The FileStreamReader is for reading files in streaming mode.
-
The supported formats include csv, json, avro, parquet, etc.
-
The options are optional.
-
The schema is optional. If specified, it must be in ddl-schema format. If the schema is defined in a file, please use ddlSchemaFile with the file-name as the value.
-
For watermark configuration, the timeField is one field in the dataframe to be used for the delay calculation.
-
To add a custom (processing) timestamp, please use the addTimestamp property. This column is added as the name of __timestamp.
-
To clean up processed files, please enable cleanSource option.

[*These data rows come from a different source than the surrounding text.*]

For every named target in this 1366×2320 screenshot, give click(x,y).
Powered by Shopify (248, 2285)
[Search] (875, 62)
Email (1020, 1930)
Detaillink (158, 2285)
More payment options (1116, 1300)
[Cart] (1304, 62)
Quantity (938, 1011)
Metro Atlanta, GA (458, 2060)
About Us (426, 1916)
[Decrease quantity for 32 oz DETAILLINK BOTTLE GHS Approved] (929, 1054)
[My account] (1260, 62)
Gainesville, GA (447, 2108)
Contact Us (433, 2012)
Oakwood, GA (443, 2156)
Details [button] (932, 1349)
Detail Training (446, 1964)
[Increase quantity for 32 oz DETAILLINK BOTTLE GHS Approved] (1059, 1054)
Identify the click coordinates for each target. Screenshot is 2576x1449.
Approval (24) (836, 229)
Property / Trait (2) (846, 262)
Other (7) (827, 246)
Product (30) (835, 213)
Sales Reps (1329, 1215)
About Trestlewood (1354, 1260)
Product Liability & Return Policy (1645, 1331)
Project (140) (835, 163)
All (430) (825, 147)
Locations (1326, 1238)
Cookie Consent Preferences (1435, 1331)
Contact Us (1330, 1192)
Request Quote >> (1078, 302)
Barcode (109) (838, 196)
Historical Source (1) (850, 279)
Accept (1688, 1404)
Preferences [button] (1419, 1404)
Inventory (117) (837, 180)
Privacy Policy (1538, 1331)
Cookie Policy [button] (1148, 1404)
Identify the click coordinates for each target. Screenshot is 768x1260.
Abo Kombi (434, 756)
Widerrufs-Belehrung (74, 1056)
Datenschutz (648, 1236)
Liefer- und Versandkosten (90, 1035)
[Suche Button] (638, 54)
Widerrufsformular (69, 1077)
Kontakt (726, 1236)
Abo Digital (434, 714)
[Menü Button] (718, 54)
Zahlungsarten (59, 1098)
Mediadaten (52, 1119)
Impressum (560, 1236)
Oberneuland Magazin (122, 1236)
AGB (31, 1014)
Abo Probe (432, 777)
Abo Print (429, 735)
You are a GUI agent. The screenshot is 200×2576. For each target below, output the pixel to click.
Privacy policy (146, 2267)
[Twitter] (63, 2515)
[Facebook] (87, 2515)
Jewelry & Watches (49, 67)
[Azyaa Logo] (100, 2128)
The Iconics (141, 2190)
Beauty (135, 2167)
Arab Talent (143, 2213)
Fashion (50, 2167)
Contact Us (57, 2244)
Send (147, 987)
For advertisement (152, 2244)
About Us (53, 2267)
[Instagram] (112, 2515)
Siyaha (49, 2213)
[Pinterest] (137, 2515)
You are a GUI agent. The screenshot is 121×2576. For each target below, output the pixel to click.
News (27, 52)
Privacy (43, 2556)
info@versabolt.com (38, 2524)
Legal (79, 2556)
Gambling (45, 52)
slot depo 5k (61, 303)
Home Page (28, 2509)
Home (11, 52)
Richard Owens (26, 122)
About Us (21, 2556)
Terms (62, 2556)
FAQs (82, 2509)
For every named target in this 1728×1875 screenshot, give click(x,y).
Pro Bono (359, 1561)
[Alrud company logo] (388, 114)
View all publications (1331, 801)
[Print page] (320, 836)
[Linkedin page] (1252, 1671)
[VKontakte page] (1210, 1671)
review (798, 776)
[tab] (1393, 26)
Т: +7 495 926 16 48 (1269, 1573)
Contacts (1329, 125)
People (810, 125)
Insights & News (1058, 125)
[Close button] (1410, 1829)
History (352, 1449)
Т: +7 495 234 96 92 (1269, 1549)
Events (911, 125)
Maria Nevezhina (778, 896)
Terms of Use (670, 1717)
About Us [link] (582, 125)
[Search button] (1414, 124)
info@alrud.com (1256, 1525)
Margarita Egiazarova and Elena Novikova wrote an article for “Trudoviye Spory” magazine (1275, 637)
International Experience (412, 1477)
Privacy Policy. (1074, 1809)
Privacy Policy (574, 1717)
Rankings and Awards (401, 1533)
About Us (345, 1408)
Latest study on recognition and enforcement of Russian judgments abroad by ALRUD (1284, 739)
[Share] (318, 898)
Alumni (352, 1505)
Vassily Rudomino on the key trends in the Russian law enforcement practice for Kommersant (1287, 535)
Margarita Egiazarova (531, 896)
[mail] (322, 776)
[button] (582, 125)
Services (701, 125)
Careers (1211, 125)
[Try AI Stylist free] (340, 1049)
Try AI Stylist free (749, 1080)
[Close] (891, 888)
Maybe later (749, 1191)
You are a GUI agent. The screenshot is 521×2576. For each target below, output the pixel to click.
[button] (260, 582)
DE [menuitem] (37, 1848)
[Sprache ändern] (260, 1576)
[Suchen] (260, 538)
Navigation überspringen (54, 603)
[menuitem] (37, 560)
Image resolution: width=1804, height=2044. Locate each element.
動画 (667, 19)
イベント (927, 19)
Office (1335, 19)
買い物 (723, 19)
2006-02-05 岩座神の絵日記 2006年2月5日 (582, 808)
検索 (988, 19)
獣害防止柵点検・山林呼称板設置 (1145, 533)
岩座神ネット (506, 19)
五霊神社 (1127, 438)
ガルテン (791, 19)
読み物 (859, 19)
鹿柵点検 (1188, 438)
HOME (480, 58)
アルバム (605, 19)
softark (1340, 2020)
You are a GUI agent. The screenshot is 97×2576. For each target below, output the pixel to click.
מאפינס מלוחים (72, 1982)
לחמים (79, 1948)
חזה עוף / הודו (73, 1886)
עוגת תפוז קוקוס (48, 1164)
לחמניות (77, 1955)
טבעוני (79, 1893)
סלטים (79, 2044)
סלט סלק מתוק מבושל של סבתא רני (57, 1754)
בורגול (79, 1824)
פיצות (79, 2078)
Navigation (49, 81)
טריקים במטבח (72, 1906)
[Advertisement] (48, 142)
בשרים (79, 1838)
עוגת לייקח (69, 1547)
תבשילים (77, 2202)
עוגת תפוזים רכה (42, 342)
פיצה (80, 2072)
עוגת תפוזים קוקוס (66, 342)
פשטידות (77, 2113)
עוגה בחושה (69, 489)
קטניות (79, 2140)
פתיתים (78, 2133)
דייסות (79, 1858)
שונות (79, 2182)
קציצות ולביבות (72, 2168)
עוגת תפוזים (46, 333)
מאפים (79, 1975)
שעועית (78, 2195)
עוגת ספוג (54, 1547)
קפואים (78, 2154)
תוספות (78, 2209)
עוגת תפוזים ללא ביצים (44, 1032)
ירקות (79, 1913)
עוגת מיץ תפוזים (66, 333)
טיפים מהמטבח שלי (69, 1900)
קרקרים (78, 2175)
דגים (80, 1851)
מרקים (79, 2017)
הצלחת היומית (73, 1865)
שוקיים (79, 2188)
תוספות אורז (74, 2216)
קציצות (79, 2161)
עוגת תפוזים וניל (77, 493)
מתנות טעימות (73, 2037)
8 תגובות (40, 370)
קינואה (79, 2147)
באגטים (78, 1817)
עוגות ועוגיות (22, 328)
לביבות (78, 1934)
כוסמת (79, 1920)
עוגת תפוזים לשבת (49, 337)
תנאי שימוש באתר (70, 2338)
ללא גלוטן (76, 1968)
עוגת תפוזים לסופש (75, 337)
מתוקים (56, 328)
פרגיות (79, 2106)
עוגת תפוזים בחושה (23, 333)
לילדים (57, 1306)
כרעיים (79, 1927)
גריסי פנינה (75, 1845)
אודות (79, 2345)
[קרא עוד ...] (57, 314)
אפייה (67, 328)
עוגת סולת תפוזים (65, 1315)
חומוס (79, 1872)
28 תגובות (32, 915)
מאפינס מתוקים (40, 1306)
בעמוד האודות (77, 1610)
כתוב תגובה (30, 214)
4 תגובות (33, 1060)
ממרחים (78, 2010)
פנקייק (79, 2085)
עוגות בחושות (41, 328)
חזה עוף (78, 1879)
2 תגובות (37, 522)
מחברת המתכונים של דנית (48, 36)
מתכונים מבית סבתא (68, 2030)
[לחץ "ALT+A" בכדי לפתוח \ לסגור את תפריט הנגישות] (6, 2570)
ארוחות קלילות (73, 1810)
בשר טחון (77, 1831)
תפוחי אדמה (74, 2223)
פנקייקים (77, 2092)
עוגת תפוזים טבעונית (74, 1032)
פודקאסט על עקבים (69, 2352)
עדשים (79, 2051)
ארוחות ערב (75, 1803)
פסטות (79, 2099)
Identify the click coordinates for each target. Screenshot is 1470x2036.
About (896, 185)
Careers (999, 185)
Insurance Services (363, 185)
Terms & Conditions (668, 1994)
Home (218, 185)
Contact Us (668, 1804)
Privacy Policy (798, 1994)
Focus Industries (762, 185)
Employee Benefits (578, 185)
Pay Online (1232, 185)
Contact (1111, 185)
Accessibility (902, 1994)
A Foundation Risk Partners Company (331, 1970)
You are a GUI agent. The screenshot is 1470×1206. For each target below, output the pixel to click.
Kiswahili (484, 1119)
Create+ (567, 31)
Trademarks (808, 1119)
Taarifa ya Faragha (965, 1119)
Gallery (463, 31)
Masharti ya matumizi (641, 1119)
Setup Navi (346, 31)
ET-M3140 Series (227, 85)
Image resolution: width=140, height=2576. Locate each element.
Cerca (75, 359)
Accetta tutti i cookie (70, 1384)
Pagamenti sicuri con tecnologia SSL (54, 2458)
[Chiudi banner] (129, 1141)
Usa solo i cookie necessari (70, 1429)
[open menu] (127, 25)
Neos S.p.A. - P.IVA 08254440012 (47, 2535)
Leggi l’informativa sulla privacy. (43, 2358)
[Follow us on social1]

Actor Class: com.qwshen.etl.source.FileStreamReader
The Definition of the FileStreamReader:
- In YAML format
actor:
type: file-stream-reader
properties:
format: csv
options:
header: false
delimiter: ","
quote: \"
timestampFormat: "yyyy/MM/dd HH:mm:ss"
ddlSchemaString: "user_id long, birth_year int, gender string, location string"
watermark:
timeField: __timestamp
delayThreshold: 5 minutes
addTimestamp: true
fileUri: "${event.recommendation.data.users.file}"
- In JSON format
{
"actor": {
"type": "file",
"properties": {
"format": "csv",
"options": {
"header": false,
"delimiter": ",",
"quote": "\"",
"timestampFormat": "yyyy/MM/dd HH:mm:ss"
},
"ddlSchemaString": "user_id long, birth_year int, gender string, location string",
"watermark": {
"timeField": "__timestamp",
"delayThreshold": "5 minutes"
},
"addTimestamp": "true",
"fileUri": "${event.recommendation.data.users.file}"
}
}
}
- In XML format
<actor type="file">
<properties>
<format>csv</format>
<options>
<header>false</header>
<delimiter>,</delimiter>
<quote>"</quote>
<timestampFormat>yyyy/MM/dd HH:mm:ss</timestampFormat>
</options>
<ddlSchemaString>user_id long, birth_year int, gender string, location string</ddlSchemaString>
<watermark>
<timeField>__timestamp</timeField>
<delayThreshold>5 minutes</delayThreshold>
</watermark>
<addTimestamp>true</addTimestamp>
<fileUri>${event.recommendation.data.users.file}</fileUri>
</properties>
</actor>